Typically when teaching a class about embedded C programming, one of the early questions we ask is "Where does the memory come from for function arguments?"
Take, for example, the following simple C function:
void test_function(int a, int b, int c, int d);
when we invoke the function, where are the function arguments stored?
int main(void) { ... test_function(1,2,3,4); ... }
Unsurprisingly, the most common answer after "I don't know" is "the stack"; and of course if you were compiling for x86 this would be true. This can be seen from the following x86 assembler for main setting up the call to test_function:
... subl $16, %esp movl $4, 12(%esp) movl $3, 8(%esp) movl $2, 4(%esp) movl $1, (%esp) call _test_function ...
The stack is decremented by 16-bytes, then the four int's are moved onto the stack prior to the call to test_function.
────────
▸ Given instruction 1: In the passage on where C function arguments are stored, by how many bytes is the stack decremented before the call to test_function?

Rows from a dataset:
────────
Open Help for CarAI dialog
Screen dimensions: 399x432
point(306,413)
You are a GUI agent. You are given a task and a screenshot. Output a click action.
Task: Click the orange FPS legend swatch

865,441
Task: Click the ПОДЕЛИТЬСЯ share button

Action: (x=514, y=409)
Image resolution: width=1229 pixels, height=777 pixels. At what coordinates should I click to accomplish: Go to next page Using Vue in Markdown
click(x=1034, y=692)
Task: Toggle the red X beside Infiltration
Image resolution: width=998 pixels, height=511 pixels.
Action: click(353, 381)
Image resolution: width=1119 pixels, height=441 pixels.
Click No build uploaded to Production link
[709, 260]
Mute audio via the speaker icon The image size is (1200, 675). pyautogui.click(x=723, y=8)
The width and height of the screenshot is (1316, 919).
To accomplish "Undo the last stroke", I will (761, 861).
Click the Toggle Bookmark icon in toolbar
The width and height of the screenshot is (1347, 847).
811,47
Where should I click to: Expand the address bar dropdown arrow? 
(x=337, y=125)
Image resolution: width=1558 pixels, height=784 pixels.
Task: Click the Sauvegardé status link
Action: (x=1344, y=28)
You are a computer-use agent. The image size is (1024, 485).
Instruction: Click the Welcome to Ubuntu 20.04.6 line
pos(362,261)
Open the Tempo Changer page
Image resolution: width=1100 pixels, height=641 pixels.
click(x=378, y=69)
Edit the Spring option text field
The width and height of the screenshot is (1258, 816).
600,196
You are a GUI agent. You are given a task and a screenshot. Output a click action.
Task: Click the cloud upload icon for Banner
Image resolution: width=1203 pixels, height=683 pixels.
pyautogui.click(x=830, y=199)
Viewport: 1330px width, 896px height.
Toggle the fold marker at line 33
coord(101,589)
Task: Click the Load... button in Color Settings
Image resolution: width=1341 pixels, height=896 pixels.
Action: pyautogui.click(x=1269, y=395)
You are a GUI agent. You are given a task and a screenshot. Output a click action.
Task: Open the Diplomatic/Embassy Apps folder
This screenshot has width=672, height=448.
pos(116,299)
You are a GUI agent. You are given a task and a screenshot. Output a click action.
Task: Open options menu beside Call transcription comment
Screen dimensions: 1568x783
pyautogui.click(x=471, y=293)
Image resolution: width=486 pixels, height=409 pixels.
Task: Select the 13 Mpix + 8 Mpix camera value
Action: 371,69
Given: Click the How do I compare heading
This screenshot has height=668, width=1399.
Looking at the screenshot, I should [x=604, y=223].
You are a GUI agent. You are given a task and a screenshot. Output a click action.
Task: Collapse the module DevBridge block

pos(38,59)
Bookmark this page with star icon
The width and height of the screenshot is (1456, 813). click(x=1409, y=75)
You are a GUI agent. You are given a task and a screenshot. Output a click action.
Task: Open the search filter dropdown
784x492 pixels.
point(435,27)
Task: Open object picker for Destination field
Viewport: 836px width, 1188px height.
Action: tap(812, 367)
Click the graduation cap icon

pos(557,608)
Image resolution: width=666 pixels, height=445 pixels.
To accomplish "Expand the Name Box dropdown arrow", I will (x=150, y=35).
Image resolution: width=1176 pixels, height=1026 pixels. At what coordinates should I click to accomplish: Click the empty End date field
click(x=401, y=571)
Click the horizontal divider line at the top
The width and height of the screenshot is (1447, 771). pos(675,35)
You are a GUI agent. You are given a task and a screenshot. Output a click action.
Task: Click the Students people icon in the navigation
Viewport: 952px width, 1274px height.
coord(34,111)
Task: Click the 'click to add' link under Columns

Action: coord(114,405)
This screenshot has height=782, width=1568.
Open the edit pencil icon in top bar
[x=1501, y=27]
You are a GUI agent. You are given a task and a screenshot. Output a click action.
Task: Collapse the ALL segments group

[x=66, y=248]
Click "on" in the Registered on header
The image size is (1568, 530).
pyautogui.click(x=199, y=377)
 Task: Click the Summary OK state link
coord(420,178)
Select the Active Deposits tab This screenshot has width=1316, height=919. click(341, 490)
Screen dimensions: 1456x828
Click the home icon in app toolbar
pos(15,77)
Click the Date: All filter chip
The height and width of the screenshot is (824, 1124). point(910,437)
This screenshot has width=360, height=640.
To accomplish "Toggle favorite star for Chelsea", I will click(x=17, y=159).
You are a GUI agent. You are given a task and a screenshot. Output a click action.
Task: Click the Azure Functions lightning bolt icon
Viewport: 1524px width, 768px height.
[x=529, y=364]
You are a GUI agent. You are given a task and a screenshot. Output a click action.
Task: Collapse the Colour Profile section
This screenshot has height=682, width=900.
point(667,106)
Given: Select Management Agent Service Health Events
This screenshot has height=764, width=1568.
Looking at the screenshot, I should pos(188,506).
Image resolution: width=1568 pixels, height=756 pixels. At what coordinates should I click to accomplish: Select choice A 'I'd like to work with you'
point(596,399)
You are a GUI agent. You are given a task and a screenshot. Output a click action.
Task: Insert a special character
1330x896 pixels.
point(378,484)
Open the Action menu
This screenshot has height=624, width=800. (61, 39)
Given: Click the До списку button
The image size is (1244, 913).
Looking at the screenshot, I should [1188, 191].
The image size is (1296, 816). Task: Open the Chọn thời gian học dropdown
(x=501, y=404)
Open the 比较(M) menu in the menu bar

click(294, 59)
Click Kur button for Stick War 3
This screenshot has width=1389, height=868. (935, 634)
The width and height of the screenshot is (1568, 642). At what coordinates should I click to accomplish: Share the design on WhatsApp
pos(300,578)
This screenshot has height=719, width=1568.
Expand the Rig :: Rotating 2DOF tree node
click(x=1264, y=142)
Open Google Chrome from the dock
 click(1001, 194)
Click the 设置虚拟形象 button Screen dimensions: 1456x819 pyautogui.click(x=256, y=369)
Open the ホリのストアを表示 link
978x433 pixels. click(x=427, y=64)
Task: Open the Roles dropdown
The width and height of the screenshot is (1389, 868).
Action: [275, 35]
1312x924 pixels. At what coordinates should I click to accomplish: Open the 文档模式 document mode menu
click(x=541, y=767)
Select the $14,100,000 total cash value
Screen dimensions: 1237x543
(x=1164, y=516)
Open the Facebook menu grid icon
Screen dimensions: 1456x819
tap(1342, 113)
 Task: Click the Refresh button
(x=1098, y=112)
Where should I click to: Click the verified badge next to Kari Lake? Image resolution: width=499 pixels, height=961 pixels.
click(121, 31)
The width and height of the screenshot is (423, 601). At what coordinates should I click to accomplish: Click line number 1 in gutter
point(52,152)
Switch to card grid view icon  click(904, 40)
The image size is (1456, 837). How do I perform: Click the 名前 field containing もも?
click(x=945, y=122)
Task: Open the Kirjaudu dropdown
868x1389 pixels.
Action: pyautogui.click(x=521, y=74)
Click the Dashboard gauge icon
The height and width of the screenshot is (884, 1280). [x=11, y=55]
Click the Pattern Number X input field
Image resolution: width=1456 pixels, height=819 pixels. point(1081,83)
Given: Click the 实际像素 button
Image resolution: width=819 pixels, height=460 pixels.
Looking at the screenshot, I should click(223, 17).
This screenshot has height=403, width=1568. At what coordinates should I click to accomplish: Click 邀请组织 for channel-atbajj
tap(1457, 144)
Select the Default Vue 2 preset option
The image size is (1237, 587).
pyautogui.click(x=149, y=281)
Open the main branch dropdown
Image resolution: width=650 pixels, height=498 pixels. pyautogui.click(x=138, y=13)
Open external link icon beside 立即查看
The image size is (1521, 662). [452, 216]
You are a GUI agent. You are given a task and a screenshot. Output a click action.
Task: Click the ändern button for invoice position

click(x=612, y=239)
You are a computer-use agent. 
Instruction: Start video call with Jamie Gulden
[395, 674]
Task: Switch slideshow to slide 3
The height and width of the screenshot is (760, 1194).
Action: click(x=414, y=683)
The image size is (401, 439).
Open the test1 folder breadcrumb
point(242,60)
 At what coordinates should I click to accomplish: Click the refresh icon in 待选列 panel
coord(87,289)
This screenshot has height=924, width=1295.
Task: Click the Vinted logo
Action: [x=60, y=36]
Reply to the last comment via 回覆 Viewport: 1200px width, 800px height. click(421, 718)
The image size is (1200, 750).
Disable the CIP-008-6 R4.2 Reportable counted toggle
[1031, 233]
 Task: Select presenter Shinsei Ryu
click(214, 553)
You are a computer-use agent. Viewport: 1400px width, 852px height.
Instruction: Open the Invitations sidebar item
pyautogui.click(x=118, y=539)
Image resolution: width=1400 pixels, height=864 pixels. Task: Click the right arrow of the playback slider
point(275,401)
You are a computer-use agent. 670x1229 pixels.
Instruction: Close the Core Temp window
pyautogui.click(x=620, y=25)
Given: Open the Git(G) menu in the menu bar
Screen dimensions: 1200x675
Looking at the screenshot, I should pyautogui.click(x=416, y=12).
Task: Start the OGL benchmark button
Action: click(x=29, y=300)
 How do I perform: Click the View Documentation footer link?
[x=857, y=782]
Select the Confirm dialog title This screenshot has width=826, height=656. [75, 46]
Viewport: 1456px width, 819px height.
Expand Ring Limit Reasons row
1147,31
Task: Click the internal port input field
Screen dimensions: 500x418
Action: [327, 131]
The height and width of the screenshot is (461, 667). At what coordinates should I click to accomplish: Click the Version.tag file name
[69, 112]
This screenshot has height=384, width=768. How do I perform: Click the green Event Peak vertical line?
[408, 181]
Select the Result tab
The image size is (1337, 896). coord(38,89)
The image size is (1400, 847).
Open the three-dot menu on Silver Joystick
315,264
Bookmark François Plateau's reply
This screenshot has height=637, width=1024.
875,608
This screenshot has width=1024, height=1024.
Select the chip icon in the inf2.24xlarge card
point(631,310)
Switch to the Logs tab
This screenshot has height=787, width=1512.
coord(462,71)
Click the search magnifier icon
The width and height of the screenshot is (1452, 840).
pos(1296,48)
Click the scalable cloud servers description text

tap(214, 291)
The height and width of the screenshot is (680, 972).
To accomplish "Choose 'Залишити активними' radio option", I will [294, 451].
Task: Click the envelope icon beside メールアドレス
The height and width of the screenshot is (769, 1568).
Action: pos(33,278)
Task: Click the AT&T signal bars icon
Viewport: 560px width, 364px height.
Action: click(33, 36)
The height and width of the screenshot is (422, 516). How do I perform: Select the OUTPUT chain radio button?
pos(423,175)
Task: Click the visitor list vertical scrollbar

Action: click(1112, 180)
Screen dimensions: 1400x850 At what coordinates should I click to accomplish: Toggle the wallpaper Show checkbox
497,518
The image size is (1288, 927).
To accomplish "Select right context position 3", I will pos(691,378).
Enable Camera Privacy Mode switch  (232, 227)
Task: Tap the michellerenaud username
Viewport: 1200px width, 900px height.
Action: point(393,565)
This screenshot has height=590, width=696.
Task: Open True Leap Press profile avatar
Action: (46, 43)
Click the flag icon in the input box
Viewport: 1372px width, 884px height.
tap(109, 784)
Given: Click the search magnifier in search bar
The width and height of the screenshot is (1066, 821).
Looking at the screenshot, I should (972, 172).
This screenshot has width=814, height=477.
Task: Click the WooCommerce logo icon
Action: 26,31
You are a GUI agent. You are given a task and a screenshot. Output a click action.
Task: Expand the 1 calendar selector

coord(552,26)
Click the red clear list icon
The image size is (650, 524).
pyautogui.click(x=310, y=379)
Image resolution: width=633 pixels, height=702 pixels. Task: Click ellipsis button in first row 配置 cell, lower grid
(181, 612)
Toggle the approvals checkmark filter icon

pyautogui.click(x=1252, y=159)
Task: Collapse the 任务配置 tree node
────────
▸ Given instruction 2: Count the lines in the rows that contain the string "last". Reply with the number only.

▸ Correct answer 1: 16 bytes.

▸ Correct answer 2: 2